"Civil Rights in Black and Brown" Examines Texas's Forgotten ActivistsHistorians in the News
tags: civil rights, African American history, oral history, Mexican American history, Texas history, collaborative history
A new book examines the organizations and movements in the Black and Latino communities often overlooked by history. "Civil Rights in Black and Brown: Histories of Resistance and Struggle in Texas" is based on an oral history collaboration between Texas universities, and brings together more than 500 voices from the Panhandle to the Piney Woods.
History professors Max Krochmal of Texas Christian University and Todd Moye of the University of North Texas led the project. The pair spoke with Texas Standard. Listen to the interview in the audio player above or read the transcript below
This interview has been edited lightly for clarity.
Texas Standard: How did this oral history project get started, and why did you decide to turn it into a book?
Max Krochmal: When I first arrived at TCU, I looked around and started working with my students to record interviews with activists in the area, and it became apparent that other folks were doing that as well. And so it made sense for us to collaborate with Todd and with a couple of faculty members at University of Texas at Arlington.
The idea was that we needed to help create these sources, that the information was not recorded in the documentary record, that many of these activists were getting up there in age and that if we wanted to be able to tell a true story of the African American and Mexican American liberation struggles in Texas, we needed to go and interview them and get their ideas out of their heads and onto tape and into paper.
And so we threw around the idea of writing a grant so that we could connect these interviews statewide.

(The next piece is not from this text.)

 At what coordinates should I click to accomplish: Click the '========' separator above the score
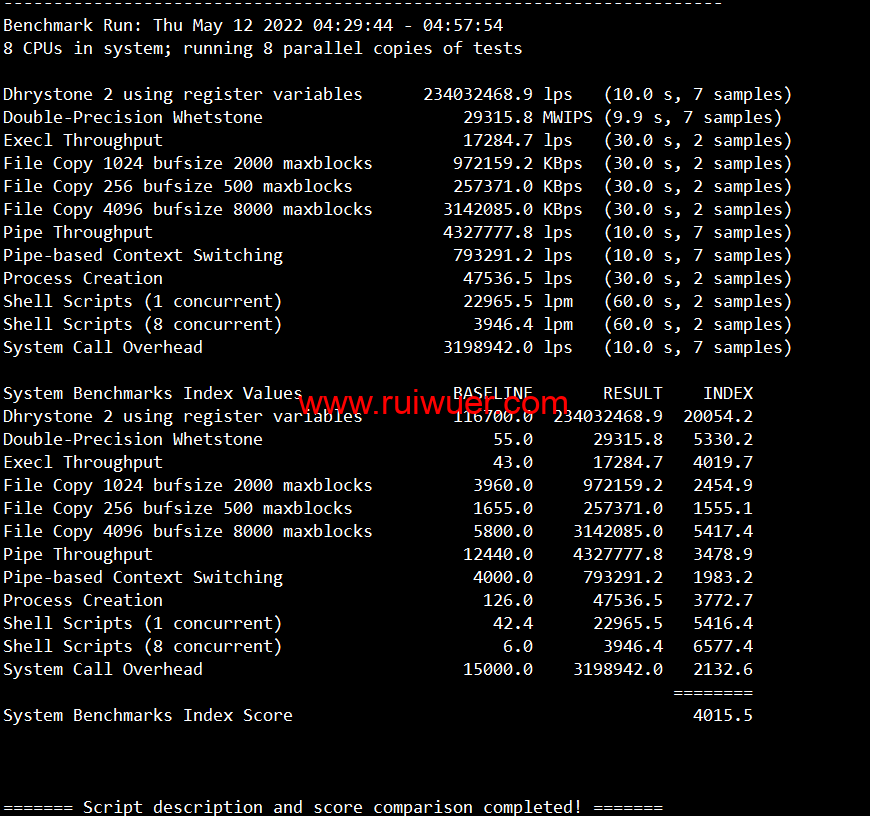[712, 692]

And on our second try, we got the grant and we were able to hire a whole bunch of graduate students to help us go out and do these interviews all over the state.
Part of the reason this project came about is because of the lack of scholarly research on the civil rights movement in Texas, particularly outside the cities. Can you tell us more about that?
Todd Moye: So many of the newspapers around the state did not cover civil rights protest when it was happening in the 1960s and 1970s, especially, so the documentary record is somewhat lacking. But the knowledge of these struggles exists in communities, and the way to document it is through oral histories. So we really hoped that by creating this big archive that the grant enabled us to create, that we would help start more scholarship on that. And it's been really useful so far for other scholars.
We know of grad students who are using these interviews in their dissertations. We know of journalists who are using it around the state. We know of K-12 teachers who are able to pull in information about local activists for their own teaching. And we, of course, wanted to capitalize on this by having the grad students who had done the interviews around the state and had become experts on these communities to get down on paper what they had learned. And so that was the genesis for the book.